前から決めていた通り、その場で新宿レディースクリニックに電話をして、何とか今日中に初診をしたいとお願いして見てもらうことになりました。一刻も早く。それしか考えていませんでした。いろんな方のブログを見ると、お別れしたくないから手術はなるべくしたくないとか、すごくさみしいとか書いている方が多かったので、私はおかしいのかなと思いました。薄情なのかな。せっかくおなかの中に来てくれたのに。

 

 

やけくそでガッツリランチ

新宿レディースクリニックの予約まで時間があったので、一人でがっつりランチをすることにしました。元気ださなくちゃ!とガッツリ天丼。新宿野村ビルの地下にある有名な天丼屋さんで、女一人でもくもくとかきこみました。

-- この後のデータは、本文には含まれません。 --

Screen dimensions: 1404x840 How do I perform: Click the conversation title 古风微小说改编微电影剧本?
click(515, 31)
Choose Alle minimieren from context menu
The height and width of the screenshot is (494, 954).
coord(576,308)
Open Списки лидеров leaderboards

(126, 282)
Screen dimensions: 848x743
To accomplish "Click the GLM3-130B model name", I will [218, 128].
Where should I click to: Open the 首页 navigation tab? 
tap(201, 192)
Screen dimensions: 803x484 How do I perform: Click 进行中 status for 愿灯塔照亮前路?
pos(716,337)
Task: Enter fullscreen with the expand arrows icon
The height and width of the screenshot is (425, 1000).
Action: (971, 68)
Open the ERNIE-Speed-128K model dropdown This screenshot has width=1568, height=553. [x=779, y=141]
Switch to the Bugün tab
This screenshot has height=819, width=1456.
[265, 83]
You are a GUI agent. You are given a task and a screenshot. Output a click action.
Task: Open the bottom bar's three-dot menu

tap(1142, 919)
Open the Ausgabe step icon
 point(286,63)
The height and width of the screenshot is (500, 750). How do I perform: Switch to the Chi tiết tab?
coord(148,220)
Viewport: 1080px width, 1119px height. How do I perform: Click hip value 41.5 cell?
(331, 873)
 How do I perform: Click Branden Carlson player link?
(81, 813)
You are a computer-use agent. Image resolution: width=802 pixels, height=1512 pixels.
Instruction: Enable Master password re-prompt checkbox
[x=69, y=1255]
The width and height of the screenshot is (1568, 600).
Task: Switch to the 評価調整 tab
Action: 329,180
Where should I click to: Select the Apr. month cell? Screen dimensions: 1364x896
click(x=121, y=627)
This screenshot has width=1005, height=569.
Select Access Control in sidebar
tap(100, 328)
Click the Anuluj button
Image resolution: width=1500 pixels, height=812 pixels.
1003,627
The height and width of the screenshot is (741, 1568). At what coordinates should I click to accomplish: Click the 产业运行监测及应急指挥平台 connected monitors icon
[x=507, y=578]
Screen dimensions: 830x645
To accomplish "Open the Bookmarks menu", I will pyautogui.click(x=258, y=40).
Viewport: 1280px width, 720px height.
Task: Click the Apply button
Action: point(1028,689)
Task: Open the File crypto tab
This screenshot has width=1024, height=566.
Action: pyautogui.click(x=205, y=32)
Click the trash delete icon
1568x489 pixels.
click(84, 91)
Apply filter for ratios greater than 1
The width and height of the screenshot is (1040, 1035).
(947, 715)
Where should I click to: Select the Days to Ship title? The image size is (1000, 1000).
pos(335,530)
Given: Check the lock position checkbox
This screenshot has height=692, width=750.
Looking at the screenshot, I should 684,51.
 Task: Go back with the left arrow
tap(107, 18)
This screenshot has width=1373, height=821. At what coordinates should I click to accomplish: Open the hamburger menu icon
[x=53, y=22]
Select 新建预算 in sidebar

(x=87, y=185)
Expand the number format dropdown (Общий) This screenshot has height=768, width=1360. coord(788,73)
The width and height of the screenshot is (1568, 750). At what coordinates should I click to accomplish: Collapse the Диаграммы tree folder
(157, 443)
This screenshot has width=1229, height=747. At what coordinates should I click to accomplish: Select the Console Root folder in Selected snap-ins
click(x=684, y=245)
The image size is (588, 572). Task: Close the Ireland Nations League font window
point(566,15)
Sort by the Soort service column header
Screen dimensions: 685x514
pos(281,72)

食べているときになぜか涙が出てきそうになってしまって、周りにばれないように必死でした。なんとかこぼれないように。泣くもんか。

 

 

初めての移植から初めての妊娠を振り返って

三回の採卵、1回の移植で妊娠できたのはラッキーだったのかもしれません。それでも、やっぱりグレー判定をもらってからの日々は本当に辛かった。

お腹の中に確実にいるのに、ダメになってしまうかもしれない。でも何もできない。

ポジティブに考えていてダメだったらダメージが大きすぎるし、ネガティブに考えていたらその通りになってしまいそうで怖い。

自分の感情をコントロールするのが難しかった。

 

いまさらながら、妊娠なんて奇跡だなと。そして、KLCにいる人たちは毎日この残念な結果を聞いている人がいるんだと気づいた。みんな割と普通にふるまっているけれど、私みたいに流産になってしまった人も毎日いるだろうし、卵が育たなくて採卵中止になっている人もいるだろうし、移植もできなかった人もいる。

それでも、診察室をでるときには毅然と出てくるなんてすごいな。私も周りからみたら流産宣告された人には見えなかっただろうけど。

 

また前を向くしかありません。それでもやっぱり子供がほしい。ただそれだけです。